Three children have died after reportedly consuming a 'cough syrup' which was administered by a mohalla clinic run by the Delhi Government in the national capital, the Directorate of Health Service.
In all, 16 children were admitted to the Kalawati Saran Children hospital, of which three lost their lives. "16 cases of Dextromethorphan poisoning were reported in Kalawati Saran Children hospital, New Delhi, out of which three children have expired in the hospital," said the enquiry report.
It further added that these kids were prescribed the Dextromethorphan drug by Mohalla Clinics of the Delhi government and the drug is strictly not recommended for paediatric age children.

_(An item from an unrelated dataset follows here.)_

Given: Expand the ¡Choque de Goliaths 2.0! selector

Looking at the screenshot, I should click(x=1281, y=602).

On December 7, the Directorate General Health Services (DGHS), Dr Sunil Kumar, had asked the Arvind Kejriwal-led Delhi Government in a letter to issue notices to stop doctors at these clinics from prescribing the drug. In his letter, Dr Kumar wrote that doctors at these clinics had irrationally prescribed dextromethorphan to these children.

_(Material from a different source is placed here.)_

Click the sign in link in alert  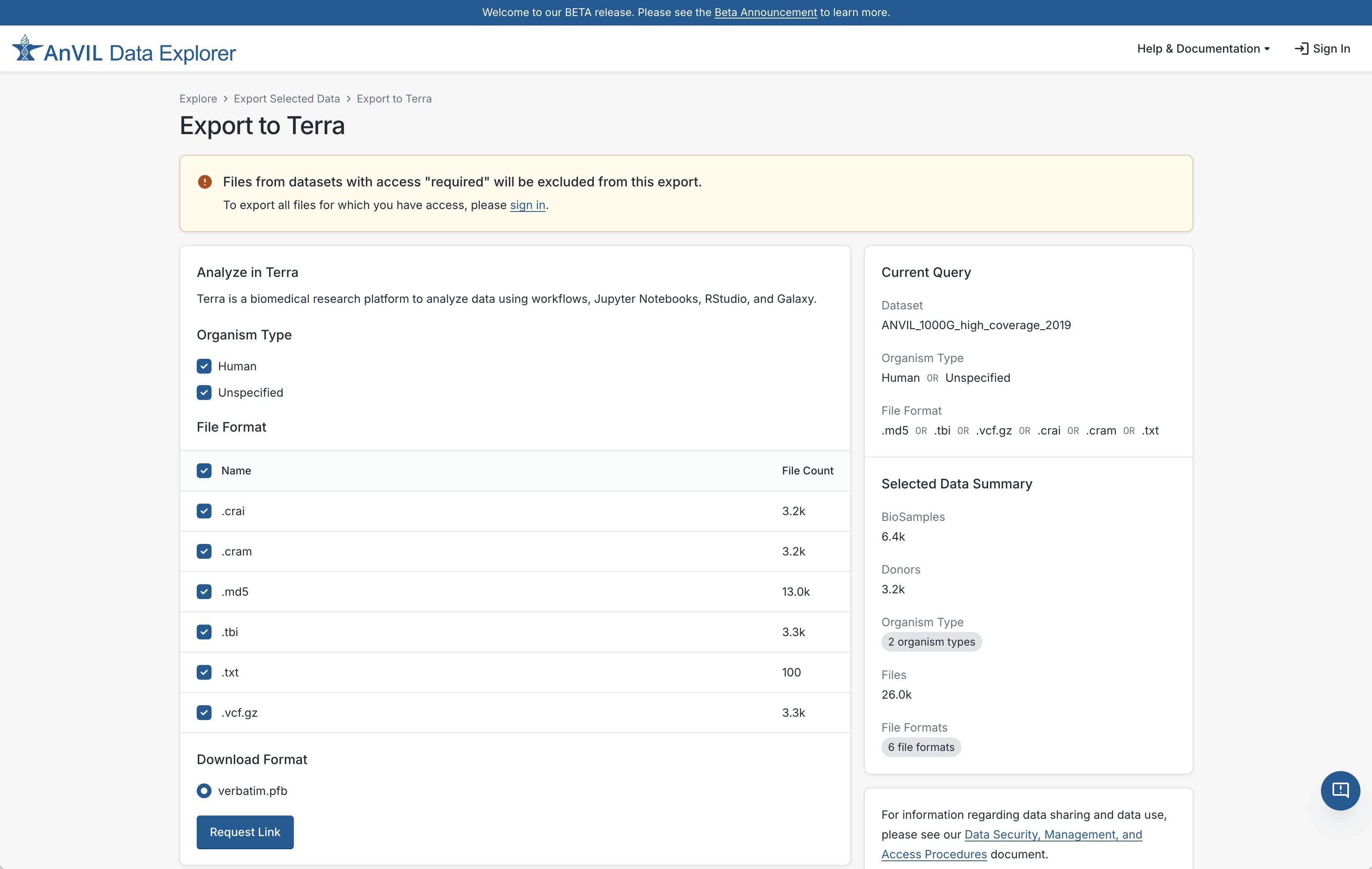coord(527,205)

'Withdraw Dextromethorphan In Larger Public Interest'
The DGHS has also suggested "withdrawing the dextromethorphan in larger public interest". The medical director of Child Health and Development Centre, Dr Rajiv Seth, a former faculty member at AIIMS Delhi, pointed out that the drug is easily accessible in medical shops and does not require a medical prescription.
He further added that while dextromethorphan is seldom life-threatening, it can lead to fatal complications if misused. He also said that consuming it in large quantities could cause drowsiness, vomiting, severe nausea, slowed breathing and restlessness.